So what? It figured out The Answer, big whoop.
Get back to me when it figures out The Question.
No shit, sherlock, it’s sample data is the internet.
Wheres 69 then?
nice
That’s a naughty number and we don’t allow those.
In a lot of cases there’s no naughty context to 69
In a lot of cases the sky isn’t blue.
Actually true though, in roughly half of all cases. More if you count cloud cover as not being blue
holy crap, the answer to life the universe and everything XD
More than likely it’s because of that book and how often it’s qouted
Yes, but it’s significant because the prompt was to choose a number. I realize computers can’t really be random, but if we needed to just select a popular number…we can already do that!

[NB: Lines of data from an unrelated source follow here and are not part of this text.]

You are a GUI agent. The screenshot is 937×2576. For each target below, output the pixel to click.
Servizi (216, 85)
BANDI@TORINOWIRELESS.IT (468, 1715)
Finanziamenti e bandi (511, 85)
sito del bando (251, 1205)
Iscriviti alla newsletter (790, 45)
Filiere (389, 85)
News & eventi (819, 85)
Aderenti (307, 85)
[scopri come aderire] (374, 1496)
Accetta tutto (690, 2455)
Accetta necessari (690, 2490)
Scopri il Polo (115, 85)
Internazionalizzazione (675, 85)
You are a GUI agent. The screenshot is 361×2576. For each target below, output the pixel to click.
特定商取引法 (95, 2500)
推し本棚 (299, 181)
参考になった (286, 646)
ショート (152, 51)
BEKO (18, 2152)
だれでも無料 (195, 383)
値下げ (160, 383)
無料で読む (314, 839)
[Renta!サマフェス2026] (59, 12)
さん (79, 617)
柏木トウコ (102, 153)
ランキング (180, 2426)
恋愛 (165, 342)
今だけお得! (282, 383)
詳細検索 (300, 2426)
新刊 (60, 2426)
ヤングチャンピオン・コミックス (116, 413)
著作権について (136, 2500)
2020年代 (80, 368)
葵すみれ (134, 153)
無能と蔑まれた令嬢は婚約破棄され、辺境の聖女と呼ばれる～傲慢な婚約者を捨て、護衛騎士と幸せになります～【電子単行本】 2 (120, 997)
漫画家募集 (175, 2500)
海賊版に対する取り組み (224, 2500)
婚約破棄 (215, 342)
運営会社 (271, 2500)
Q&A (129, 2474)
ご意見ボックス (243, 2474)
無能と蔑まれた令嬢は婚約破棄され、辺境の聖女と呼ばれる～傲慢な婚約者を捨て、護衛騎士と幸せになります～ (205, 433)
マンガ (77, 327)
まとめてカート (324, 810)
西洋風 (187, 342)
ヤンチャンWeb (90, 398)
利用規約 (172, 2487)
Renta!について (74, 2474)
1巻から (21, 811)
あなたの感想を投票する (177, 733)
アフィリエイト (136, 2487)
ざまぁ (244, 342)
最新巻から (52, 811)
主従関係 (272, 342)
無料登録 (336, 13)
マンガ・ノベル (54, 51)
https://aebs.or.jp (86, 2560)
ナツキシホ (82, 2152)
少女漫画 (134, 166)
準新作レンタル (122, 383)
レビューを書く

https://slate.com/technology/2022/06/bridle-ways-of-being-excerpt-computer-randomness.html
Computers can be random with special hardware.
Care to elaborate?
There are devices that measure radioactive decay for operations where truly random numbers are very important. Or something like that, I am not an expert, sorry.
Interesting. As I understand it, pure computing (not sensors recording external data) are incapable of generating truly random numbers. But I’m obviously not an expert either!
I’ve been using “Perfect Passwords” for years, which apparently generate nearly random passwords from server noise, but he admits it’s still not truly 100% random…
Cloudflare uses a Livestream of lava lamps for their randomness in their encryption. That being said I’m not sure how uniquely random this is.
https://www.cloudflare.com/learning/ssl/lava-lamp-encryption/
Well… I was not aware Chatgpt could make simple graphs.
A human made the graph
I know but I was curious to see what it would do and was surprised that it produced a plot for me. Not sure why I’m surprised at this point.
What’s the y axis?
Temperature is basically how creative you want the AI to be. The lower the temperature, the more predictable (and repeatable) the response.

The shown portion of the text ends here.